▸ Directions for this task: Give back exactly the lines of the material below, starting with the line with "395x274 pixels." and going on through the line with "Click the 管理费用".

---------- Data under study ----------

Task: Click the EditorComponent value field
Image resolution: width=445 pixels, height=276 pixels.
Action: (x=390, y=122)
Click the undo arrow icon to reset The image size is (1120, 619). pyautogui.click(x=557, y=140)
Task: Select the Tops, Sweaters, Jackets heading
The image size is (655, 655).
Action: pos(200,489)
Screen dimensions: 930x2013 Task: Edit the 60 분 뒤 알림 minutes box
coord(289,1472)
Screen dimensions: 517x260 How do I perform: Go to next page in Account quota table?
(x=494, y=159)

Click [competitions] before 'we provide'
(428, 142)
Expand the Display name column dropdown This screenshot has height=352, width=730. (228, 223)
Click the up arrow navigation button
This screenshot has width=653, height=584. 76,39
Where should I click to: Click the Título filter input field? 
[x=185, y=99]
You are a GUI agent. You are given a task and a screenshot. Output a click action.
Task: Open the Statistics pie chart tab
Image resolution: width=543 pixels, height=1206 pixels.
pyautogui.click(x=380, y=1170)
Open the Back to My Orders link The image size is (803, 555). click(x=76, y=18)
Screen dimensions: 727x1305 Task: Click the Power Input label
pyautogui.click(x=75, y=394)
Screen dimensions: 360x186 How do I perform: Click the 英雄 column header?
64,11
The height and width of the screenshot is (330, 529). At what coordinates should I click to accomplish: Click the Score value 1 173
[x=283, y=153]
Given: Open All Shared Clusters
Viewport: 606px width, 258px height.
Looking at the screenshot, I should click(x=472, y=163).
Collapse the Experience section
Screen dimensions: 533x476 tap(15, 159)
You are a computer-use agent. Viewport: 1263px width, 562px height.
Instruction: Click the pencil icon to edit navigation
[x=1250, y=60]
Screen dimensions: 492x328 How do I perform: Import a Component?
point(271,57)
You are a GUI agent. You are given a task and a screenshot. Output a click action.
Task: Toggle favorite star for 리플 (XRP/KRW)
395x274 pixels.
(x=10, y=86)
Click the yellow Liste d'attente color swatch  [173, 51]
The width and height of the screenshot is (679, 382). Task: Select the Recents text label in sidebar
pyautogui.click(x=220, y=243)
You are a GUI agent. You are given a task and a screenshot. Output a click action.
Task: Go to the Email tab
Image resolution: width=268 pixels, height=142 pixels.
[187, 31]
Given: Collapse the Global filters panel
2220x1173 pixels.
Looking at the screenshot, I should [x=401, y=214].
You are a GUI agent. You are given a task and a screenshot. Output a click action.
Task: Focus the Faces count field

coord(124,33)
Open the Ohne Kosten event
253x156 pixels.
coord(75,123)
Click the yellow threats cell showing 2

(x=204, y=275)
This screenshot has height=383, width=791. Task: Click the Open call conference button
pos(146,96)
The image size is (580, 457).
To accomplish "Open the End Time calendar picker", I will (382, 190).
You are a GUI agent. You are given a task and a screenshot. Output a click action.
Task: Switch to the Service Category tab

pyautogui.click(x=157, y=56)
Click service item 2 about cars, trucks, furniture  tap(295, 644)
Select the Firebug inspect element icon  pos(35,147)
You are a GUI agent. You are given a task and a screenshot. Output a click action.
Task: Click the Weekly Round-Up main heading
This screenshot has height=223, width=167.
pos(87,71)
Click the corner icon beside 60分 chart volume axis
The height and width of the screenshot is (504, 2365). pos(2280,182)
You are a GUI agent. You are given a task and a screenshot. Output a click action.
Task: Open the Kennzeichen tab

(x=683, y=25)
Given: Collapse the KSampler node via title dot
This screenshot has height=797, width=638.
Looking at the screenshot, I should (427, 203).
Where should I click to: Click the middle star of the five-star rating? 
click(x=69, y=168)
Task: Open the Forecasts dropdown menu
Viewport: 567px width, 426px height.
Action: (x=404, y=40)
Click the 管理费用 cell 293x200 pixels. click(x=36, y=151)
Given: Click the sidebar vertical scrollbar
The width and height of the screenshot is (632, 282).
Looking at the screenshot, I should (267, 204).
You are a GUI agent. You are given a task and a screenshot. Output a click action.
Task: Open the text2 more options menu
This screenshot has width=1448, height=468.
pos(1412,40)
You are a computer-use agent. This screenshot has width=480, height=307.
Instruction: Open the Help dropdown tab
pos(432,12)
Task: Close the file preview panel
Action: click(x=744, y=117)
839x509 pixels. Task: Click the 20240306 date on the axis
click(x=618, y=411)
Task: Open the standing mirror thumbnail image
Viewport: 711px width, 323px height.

----------

▸ Output for this exercise:
395x274 pixels.
(x=10, y=86)
Click the yellow Liste d'attente color swatch  [173, 51]
The width and height of the screenshot is (679, 382). Task: Select the Recents text label in sidebar
pyautogui.click(x=220, y=243)
You are a GUI agent. You are given a task and a screenshot. Output a click action.
Task: Go to the Email tab
Image resolution: width=268 pixels, height=142 pixels.
[187, 31]
Given: Collapse the Global filters panel
2220x1173 pixels.
Looking at the screenshot, I should [x=401, y=214].
You are a GUI agent. You are given a task and a screenshot. Output a click action.
Task: Focus the Faces count field

coord(124,33)
Open the Ohne Kosten event
253x156 pixels.
coord(75,123)
Click the yellow threats cell showing 2

(x=204, y=275)
This screenshot has height=383, width=791. Task: Click the Open call conference button
pos(146,96)
The image size is (580, 457).
To accomplish "Open the End Time calendar picker", I will (382, 190).
You are a GUI agent. You are given a task and a screenshot. Output a click action.
Task: Switch to the Service Category tab

pyautogui.click(x=157, y=56)
Click service item 2 about cars, trucks, furniture  tap(295, 644)
Select the Firebug inspect element icon  pos(35,147)
You are a GUI agent. You are given a task and a screenshot. Output a click action.
Task: Click the Weekly Round-Up main heading
This screenshot has height=223, width=167.
pos(87,71)
Click the corner icon beside 60分 chart volume axis
The height and width of the screenshot is (504, 2365). pos(2280,182)
You are a GUI agent. You are given a task and a screenshot. Output a click action.
Task: Open the Kennzeichen tab

(x=683, y=25)
Given: Collapse the KSampler node via title dot
This screenshot has height=797, width=638.
Looking at the screenshot, I should (427, 203).
Where should I click to: Click the middle star of the five-star rating? 
click(x=69, y=168)
Task: Open the Forecasts dropdown menu
Viewport: 567px width, 426px height.
Action: (x=404, y=40)
Click the 管理费用 cell 293x200 pixels. click(x=36, y=151)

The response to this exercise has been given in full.